BRUCE AND KIM MET IN 1974, introduced by mutual friends in Melbourne, Florida, where they attended rival high schools.
Bochy, now 51, was born into a military family at Landes de Bussac, France, but he became a Floridian after a heart attack shortened the Army career of his father, Gus. Early memories include the $10 joint purchase (with a friend) of a johnboat they used to fish the Indian River—until the weary craft literally sank beneath them.
“By then I’d developed a passion for baseball,” Bochy says, “but my first couple of years in high school, I was the shortest guy on the team. I looked like a batboy. I was a pitcher, third-baseman. Fortunately, when I got older and realized how slow I was, I went behind the plate.”
As a senior, he’d lengthened to 6-2, was a star and was waiting for a call on major-league draft day—one that didn’t come. Following a year at Brevard Community College, Bochy was selected in the eighth round by the Chicago White Sox. “But by the time they got around to signing me, they were out of money,” he says.
So back to Brevard—until he was drafted by the Houston Astros in the secondary phase of the 1975 draft. Bochy still was a minor- league property when he and Kim wed. They were apartment dwellers at Class AA Columbus, Georgia, that summer, earning $750 a month, when the Astros phoned. Bochy was to join the varsity for a maximum of 10 days.
“So I stayed in Georgia,” Kim says. “Then Bruce calls to tell me they were planning to keep him and that I should come to Houston. I rushed around, got everything loaded, then made the drive with Bruce’s sister. The night we arrived, there was a huge convention in town and no rooms available. We ended up sleeping in the car.”

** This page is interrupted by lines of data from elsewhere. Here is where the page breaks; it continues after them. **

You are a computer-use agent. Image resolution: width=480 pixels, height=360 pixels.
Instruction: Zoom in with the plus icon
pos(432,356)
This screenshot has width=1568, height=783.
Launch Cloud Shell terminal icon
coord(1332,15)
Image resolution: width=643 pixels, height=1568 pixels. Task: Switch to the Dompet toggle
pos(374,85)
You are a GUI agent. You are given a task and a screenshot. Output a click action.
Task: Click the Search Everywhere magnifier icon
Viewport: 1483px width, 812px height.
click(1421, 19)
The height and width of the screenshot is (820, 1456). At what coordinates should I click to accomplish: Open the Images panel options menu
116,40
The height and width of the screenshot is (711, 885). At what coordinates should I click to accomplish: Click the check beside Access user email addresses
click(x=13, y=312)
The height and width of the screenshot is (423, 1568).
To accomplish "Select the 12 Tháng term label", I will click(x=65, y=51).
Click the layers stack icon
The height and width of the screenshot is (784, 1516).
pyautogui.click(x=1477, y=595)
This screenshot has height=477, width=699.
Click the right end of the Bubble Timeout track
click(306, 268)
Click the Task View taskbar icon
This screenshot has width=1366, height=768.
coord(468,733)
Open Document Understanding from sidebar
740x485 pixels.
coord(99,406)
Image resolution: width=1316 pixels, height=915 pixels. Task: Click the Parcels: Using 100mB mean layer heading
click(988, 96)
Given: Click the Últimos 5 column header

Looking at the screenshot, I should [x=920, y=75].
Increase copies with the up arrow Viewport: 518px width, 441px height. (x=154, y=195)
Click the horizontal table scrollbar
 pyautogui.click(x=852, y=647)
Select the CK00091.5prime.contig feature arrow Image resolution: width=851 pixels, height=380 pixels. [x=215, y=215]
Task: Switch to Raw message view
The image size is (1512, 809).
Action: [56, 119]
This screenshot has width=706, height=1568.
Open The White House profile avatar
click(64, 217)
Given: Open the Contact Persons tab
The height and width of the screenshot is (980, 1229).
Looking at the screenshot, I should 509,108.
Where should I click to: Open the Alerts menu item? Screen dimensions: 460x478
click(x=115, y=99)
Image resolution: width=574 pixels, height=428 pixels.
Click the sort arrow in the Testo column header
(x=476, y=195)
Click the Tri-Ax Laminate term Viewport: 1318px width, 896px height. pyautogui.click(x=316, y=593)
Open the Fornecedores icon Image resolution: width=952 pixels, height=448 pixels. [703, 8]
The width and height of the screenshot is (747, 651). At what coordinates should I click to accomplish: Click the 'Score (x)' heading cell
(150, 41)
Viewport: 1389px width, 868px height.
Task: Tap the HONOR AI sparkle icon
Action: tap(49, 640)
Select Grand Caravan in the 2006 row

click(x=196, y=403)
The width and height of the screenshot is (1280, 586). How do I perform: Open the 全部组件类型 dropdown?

There were five years of winter ball. At one point, says Kim, she was “in the Dominican Republic with a two-month-old boy who had chicken pox.”
“I remember a motel room in Venezuela where we had one small frying pan and a tiny heater to provide hot water,” Bruce adds. “That worked about half the time.
“There was nothing in Kim’s background to prepare her for what I’ve put her through. I’m very fortunate to have married a beautiful person who’s able to handle anything thrown at her. She’s the foundation of our family. She’s raised the boys.”
Kim counters, “He missed a lot with the kids, but he also made the most of his time with them when he was around. We’ve always taken one road trip a season as a family, but all the boys wanted to do when we got to a new city was go to the ballpark.” A minor-league player for a short time, Greg, 26, now is in business locally and lives in Pacific Beach. A recent graduate of Poway High, Brett will attend Kansas University on a baseball scholarship this fall.
Bruce Bochy’s major-league career spanned nine seasons. Following a trade from Houston to the New York Mets in 1980, he was allotted one atbat during spring training and spent the entire 1981 campaign with the team’s AAA affiliate at Tidewater. Convinced a year later that he had a chance to win the starting catcher’s job with the big club, he fielded a phone call one afternoon from Kim, who said, “I just heard over the radio that you’ve been released.”
Among ensuing phone calls placed by a desperate Bochy was one to Padres general manager Jack McKeon. Bochy’s final five seasons as an athlete would be as back-up catcher in the local uniform. He’s now added 12 as manager.
“During my playing days, I was one of those guys who went to the last cut every spring,” says Bochy. “There’s no pressure any worse than that.
“When you’re a reserve, which I always was, you’re more sensitive to how difficult the game is, and you treat people accordingly. We don’t run a country club here, but I think we treat guys fairly. I mean everybody, and we’ve had some strong personalities.”
Hidden behind this manager’s calm public façade is one of them.